Task directions.
Look through the entries below and report how many lines hold the string "magnifier". Only the number is wanted.

** Supplied records follows **

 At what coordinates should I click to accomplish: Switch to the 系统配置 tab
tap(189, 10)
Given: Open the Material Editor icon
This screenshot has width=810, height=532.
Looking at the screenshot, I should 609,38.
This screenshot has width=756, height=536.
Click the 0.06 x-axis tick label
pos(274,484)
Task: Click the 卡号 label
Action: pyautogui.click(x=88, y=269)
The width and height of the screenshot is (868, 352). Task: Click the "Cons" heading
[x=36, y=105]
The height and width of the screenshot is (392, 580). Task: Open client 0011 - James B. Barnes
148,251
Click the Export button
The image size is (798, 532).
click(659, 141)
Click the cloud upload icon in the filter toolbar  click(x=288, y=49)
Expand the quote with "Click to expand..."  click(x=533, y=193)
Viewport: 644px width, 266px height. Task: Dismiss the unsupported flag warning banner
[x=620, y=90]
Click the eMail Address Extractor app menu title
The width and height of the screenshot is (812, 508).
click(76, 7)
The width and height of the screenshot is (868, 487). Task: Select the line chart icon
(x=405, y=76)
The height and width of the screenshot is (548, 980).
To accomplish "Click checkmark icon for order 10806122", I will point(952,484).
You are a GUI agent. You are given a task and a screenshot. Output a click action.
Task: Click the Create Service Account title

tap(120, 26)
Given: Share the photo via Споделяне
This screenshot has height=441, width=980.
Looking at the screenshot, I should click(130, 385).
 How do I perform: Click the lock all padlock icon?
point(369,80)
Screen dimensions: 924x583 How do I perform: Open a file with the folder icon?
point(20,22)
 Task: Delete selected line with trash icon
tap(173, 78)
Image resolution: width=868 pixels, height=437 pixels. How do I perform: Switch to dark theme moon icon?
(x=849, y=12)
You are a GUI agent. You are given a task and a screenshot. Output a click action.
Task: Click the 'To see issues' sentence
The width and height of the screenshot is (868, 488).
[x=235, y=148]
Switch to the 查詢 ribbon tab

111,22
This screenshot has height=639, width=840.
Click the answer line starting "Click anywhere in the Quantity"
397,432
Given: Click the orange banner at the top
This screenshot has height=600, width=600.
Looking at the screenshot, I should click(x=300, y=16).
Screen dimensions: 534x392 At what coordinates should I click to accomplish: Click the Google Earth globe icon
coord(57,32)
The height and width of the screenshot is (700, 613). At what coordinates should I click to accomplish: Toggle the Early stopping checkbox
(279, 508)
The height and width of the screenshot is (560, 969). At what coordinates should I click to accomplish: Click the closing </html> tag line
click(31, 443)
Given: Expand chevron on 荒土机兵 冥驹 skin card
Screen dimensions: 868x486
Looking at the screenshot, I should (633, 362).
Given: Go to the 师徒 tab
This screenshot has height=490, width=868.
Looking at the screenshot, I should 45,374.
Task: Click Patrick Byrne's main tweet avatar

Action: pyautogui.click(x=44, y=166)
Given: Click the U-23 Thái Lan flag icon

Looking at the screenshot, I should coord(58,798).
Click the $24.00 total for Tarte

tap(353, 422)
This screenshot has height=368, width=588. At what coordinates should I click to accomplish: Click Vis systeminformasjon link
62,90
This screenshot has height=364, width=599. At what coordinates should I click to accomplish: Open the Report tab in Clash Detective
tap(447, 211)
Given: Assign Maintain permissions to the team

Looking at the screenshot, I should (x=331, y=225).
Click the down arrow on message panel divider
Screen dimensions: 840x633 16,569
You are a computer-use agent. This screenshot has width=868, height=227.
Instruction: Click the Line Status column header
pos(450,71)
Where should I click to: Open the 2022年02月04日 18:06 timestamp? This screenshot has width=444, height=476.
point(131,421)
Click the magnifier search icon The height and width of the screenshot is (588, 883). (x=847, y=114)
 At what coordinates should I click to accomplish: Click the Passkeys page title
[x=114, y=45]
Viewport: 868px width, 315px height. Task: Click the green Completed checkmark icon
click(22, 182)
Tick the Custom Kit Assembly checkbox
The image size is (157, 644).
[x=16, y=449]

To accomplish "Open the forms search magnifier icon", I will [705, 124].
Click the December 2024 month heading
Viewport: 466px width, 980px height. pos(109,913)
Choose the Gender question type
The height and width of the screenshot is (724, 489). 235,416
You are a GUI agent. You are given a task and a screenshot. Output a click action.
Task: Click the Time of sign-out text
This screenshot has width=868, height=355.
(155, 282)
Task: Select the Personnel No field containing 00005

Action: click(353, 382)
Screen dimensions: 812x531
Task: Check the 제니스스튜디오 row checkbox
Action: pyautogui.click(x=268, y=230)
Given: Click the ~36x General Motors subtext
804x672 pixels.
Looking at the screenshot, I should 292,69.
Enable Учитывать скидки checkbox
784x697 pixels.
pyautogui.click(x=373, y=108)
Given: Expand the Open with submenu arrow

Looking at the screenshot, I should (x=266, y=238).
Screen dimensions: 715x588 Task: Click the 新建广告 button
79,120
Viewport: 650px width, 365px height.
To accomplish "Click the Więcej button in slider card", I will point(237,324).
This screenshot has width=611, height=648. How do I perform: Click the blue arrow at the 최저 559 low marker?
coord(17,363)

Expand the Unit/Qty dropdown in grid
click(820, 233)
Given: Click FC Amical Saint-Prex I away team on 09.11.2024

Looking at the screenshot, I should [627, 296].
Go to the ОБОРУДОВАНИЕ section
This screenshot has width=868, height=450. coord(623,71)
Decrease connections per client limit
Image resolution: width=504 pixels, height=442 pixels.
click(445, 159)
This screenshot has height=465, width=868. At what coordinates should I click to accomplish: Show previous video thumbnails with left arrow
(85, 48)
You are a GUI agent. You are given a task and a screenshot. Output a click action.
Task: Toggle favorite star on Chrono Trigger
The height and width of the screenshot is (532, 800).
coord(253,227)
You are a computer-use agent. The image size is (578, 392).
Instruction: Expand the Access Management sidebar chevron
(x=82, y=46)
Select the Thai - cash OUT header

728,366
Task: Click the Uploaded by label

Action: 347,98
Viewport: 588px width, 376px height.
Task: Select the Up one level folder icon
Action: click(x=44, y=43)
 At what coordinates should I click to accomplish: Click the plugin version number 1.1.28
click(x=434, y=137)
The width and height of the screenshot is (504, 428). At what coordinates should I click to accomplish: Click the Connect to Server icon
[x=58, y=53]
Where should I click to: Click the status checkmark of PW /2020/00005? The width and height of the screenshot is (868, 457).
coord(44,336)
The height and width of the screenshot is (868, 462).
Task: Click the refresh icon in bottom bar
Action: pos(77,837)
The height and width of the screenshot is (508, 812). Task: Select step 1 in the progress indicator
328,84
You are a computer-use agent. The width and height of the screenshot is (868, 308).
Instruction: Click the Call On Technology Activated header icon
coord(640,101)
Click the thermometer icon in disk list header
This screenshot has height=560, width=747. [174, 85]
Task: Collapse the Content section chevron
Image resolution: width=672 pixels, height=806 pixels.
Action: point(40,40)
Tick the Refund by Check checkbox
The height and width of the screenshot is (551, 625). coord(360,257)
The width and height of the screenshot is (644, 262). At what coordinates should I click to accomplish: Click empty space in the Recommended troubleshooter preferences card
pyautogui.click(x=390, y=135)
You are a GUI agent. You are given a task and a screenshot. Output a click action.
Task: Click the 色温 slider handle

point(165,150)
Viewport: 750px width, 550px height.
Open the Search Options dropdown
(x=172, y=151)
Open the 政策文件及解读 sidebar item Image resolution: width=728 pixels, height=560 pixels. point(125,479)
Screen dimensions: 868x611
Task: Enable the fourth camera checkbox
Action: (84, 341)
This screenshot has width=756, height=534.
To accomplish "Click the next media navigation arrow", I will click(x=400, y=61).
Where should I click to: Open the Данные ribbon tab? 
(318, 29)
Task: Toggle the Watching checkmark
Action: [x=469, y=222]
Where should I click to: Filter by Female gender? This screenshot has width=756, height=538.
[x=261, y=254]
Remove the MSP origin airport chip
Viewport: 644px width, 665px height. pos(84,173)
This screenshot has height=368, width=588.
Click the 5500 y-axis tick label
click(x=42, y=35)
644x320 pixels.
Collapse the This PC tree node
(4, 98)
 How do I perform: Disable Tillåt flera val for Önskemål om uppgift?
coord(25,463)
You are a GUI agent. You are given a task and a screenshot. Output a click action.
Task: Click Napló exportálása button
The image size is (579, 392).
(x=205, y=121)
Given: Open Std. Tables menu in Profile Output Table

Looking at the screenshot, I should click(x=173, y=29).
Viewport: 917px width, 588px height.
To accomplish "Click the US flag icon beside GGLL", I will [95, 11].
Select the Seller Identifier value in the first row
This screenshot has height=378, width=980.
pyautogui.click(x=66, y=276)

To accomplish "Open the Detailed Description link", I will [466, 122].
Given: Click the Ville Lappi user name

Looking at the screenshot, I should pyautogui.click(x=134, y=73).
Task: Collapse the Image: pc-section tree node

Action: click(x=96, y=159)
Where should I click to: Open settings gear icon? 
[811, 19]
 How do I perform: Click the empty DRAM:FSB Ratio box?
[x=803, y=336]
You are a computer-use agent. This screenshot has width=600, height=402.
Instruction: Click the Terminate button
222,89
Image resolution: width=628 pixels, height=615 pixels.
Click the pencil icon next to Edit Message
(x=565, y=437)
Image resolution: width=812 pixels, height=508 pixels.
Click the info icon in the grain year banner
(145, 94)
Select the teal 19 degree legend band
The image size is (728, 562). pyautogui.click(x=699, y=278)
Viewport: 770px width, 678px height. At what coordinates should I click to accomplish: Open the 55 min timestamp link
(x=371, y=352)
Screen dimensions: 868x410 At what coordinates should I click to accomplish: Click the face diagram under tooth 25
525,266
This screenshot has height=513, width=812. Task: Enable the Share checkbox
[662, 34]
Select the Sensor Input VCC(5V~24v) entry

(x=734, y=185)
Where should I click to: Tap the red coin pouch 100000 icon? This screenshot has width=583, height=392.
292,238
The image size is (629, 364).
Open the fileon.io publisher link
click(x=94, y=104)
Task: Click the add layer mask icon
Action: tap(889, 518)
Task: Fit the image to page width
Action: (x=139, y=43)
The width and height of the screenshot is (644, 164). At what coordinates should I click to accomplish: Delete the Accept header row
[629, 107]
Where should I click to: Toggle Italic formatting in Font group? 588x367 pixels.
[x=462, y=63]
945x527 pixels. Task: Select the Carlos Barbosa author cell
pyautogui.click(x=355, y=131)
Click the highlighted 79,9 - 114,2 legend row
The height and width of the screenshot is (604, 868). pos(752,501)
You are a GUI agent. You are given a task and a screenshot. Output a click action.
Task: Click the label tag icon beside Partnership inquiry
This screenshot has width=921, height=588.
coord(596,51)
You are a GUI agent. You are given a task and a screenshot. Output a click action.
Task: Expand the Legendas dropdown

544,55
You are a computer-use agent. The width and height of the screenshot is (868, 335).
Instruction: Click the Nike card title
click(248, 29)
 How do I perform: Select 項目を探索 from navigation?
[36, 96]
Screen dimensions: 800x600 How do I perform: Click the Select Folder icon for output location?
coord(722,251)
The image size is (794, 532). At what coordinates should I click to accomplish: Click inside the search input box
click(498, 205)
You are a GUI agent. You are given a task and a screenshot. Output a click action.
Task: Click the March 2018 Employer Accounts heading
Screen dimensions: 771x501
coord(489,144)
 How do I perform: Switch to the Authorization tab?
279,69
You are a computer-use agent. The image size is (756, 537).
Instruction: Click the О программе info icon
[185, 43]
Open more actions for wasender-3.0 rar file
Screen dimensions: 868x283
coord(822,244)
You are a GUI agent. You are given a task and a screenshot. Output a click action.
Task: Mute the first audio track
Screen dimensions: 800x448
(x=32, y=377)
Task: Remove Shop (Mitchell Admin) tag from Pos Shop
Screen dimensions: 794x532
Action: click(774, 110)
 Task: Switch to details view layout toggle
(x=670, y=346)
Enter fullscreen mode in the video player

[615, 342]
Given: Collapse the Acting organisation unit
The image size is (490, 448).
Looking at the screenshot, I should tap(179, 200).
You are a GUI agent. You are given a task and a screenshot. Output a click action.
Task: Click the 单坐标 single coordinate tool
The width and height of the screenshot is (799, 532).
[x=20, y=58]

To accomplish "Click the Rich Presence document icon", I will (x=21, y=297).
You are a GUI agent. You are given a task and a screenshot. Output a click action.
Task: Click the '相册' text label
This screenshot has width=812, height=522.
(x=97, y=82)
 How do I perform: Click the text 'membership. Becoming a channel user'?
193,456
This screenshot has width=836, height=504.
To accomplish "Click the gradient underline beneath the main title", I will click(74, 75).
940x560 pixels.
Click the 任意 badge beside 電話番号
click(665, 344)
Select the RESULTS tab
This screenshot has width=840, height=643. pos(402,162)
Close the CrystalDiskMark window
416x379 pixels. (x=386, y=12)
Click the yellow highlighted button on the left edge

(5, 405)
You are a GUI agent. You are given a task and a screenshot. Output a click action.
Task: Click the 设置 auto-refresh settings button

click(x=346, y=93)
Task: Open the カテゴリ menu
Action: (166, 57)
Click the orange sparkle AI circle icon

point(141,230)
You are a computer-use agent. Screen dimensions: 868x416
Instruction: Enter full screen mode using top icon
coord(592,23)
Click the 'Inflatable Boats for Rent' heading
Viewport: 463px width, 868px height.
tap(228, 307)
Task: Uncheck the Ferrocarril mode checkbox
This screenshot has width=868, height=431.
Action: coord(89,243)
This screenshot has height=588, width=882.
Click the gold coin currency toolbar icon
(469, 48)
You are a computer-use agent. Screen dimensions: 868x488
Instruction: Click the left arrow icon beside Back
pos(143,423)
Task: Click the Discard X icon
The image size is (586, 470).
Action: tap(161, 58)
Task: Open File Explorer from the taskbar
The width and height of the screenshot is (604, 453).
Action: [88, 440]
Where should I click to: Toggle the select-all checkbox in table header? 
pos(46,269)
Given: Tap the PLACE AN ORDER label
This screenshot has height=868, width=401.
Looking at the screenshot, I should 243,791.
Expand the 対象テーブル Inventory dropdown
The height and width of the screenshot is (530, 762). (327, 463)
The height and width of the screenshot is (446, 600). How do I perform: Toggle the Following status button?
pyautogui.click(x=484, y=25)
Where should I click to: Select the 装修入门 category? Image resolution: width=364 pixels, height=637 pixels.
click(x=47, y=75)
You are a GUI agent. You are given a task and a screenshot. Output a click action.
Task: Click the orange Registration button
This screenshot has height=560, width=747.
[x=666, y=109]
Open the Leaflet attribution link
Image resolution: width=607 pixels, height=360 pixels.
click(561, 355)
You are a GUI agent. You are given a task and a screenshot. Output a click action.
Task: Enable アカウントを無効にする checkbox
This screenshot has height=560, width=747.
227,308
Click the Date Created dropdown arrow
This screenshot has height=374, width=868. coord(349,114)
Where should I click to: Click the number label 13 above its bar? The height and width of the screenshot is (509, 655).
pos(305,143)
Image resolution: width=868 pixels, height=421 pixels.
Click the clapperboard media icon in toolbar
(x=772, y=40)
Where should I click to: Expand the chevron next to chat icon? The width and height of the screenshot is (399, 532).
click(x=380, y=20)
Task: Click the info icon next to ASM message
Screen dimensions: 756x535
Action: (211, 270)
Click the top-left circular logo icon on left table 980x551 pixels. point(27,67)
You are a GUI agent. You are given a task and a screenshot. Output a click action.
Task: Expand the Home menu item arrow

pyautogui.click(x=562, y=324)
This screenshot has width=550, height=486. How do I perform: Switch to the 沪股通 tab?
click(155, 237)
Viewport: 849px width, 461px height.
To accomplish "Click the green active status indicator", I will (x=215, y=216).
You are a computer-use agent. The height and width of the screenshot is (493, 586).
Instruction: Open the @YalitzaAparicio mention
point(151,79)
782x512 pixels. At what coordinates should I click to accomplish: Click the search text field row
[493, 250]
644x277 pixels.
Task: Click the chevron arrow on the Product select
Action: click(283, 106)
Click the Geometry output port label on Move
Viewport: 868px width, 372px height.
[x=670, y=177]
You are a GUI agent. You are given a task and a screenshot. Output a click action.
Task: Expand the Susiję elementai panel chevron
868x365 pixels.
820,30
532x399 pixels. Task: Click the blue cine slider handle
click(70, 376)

** End of Supplied records **

Written solution.
2